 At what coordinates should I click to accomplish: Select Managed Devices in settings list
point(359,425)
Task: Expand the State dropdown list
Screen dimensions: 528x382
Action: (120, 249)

* * *

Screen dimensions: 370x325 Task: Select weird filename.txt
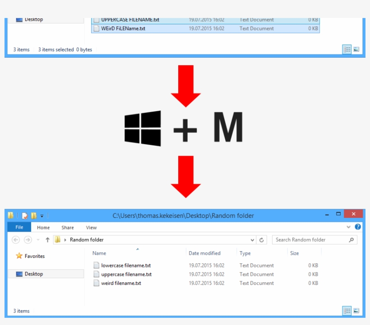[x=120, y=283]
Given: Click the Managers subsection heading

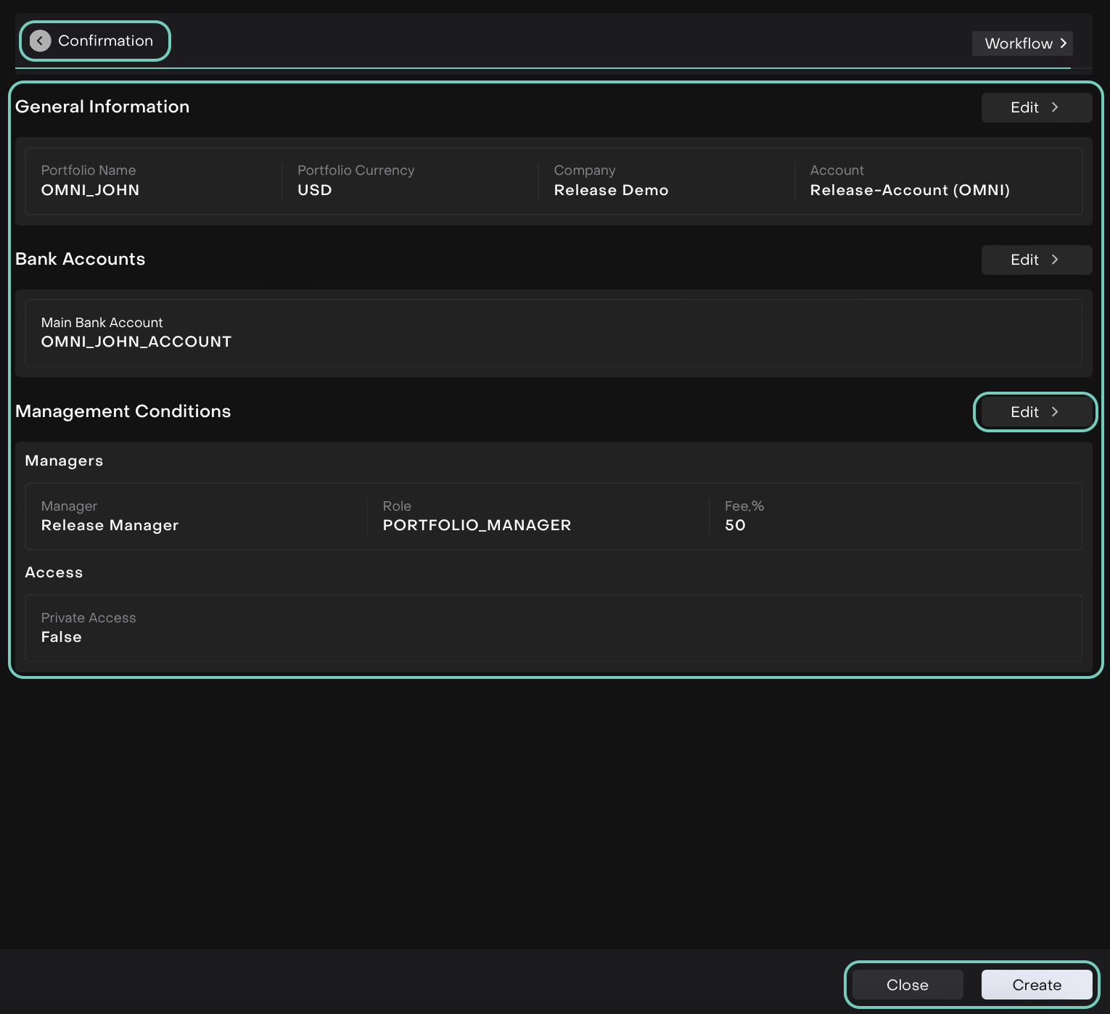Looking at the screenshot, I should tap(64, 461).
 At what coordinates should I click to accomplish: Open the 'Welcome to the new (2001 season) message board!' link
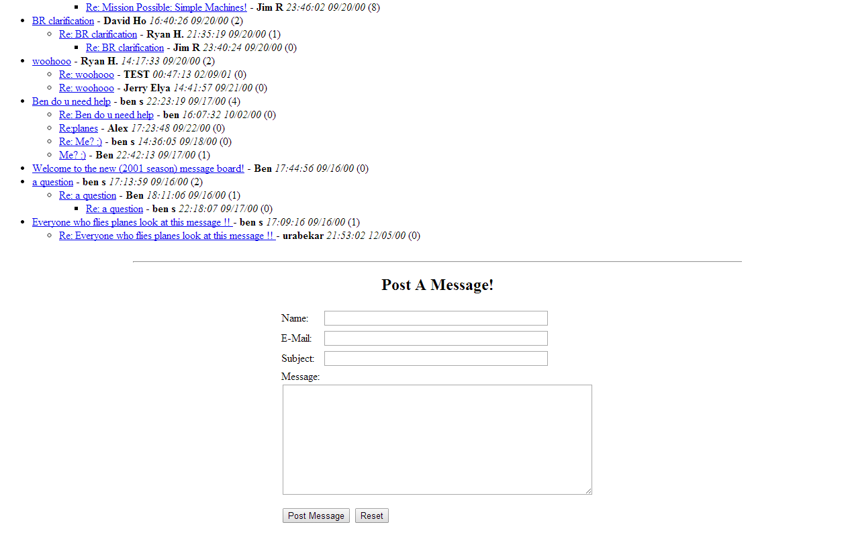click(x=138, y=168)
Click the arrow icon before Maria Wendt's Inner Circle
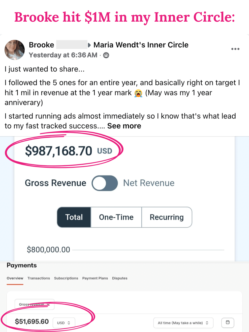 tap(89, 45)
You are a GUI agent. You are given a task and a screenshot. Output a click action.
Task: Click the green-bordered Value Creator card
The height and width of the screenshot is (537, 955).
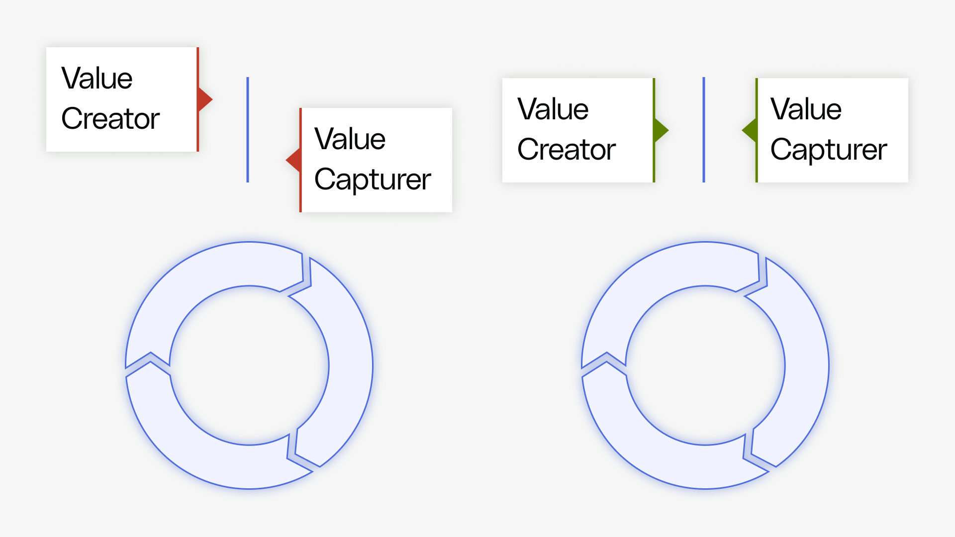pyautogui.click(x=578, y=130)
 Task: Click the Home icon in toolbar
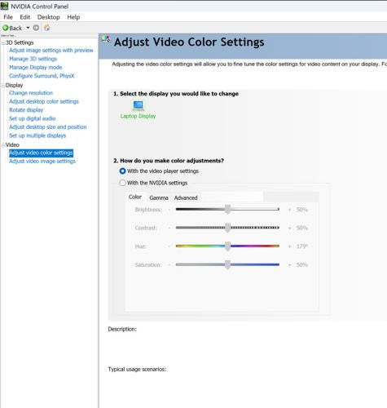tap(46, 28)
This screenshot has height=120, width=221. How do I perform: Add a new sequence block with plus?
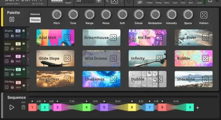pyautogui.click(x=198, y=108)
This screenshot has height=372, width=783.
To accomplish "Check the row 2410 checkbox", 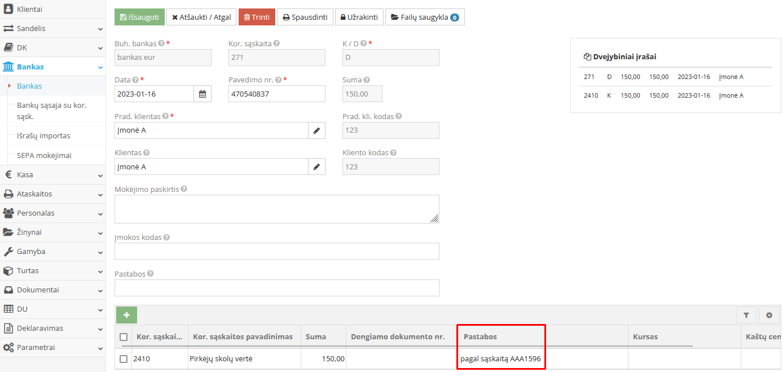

> **Exercise**
Starting with the line that contains "Task: Click the Home icon in toolbar" and finishing with the line that contains "the row 2410", reproduce every line of the material above exactly, but not the pictures.

> **Expected output**
 Task: Click the Home icon in toolbar
tap(46, 28)
This screenshot has height=120, width=221. How do I perform: Add a new sequence block with plus?
pyautogui.click(x=198, y=108)
This screenshot has height=372, width=783.
To accomplish "Check the row 2410 checkbox", 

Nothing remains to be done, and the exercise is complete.